AI image recognition can be extremely useful for the e-commerce industry. Marketplaces, aggregator websites (like price comparison engines) or e-shops which need to moderate millions of pictures can do so automatically. It also opens new avenues for customer experiences, when smartphones and social media are so popular and people produce a huge amount of images and videos related to brands. Deep understanding of that content is an incredibly valuable step towards true personalization.

#2 Buying Decision – Technology That Makes Ultra-Precise Recommendations

Let’s return back to the topic of customer journey. Say you saw something you wanted to buy in a photo, checked the shop’s website and almost made a purchase. Something interrupted you, or you had doubts, insufficient funds, etc. It happens a lot to every shopper.

Personalized advertising banners create an impulse to make a final decision, whether by reminding you of the product, or showing similar products.

Of course, this is a well-known tactic to modern marketers already. However, an exciting prospect in the near future of AI is deep learning – an innovative branch of AI that solves problems by imitating the work of the human brain – which has the potential to take typical retargeting campaigns to new heights.

Deep learning algorithms are used to craft features that recognize the attitude, intention and the overall state of every user visiting a website and based on that knowledge prepare highly-targeted products recommendations. This precision can make advertising activities up to 50% more efficient than with the typical machine learning approach.

The real power of deep learning from the e-commerce point of view is that AI can use a massive amount of data and learn and act like humans – without specific instructions or rules. There is no guessing potential sales peaks or scenarios to how people react. E-shops would leave full decisiveness to algorithms which learn from practice and intuit from experience how to play optimally, but much faster than any human could ever do.

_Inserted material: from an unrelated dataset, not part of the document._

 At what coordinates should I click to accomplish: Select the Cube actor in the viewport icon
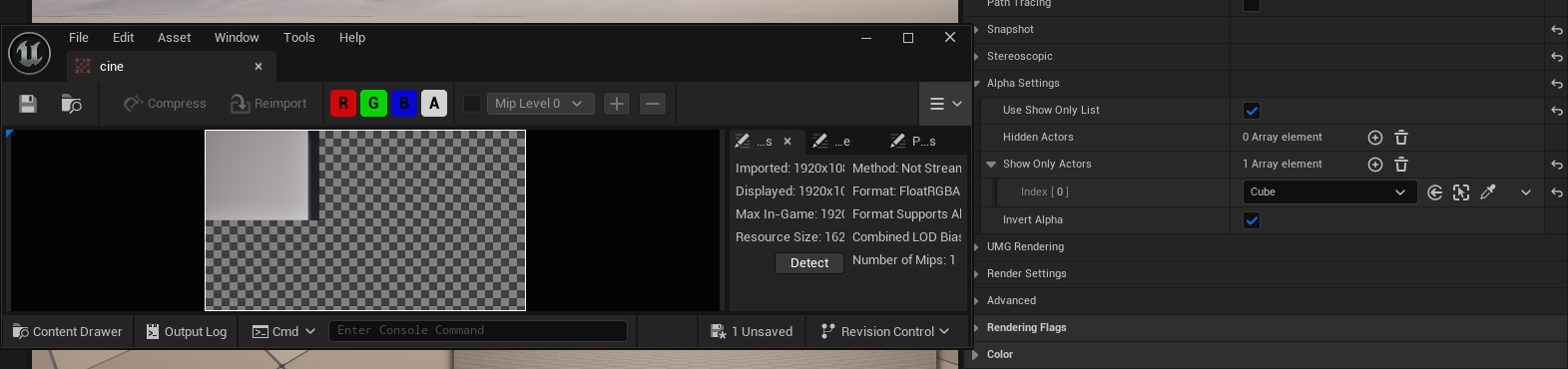point(1461,192)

#3 Delivery – Algorithms That Predict Your Decision-Making

Let’s try to imagine that for ex. iTunes could wisely filters your tags to what you’d most likely be interested in based on your existing library. And further than that, with artificial intelligence, would be able to decide which to go ahead and add to your library, even making a purchase on your behalf.

This is similar to what Amazon plans to do with so-called “anticipatory shipping”. The distribution system and network ultra-precisely defines customer purchase patterns and predicts brand, price-range and product that will be bought. After this prediction, items could be sent to nearby distribution centres before an order is even placed – meaning the package is already at the shipment hub or on a truck before you know it. It works even better with everyday products, like tea. Just imagine – if algorithms can anticipate supply and demand, you’ll never run out of your favourite tea, and it merchants will benefit from expedited sales.

If applied properly, this idea could take analytics and logistics to the next level, allowing companies to react quickly (and automatically) based on people’s needs, expanding its base of loyal customers.

Imagining the E-Commerce of Tomorrow

E-commerce is data-driven by nature, and marketers, merchants and distributors have already seen the tip of the AI iceberg with personal assistants, chatbots, automated merchandising and retargeter systems. But combining new deep learning AI with E-commerce has not truly gone mainstream yet – at least not to the extent of utilizing neural networks on a typical basis.

By combining artificial intelligence with massive data, the future of e-commerce will see a smarter, more self-intelligent shopping ecosystem that can make good decisions on its own —something that we might only have imagined a decade ago, but that is now definitively possible today.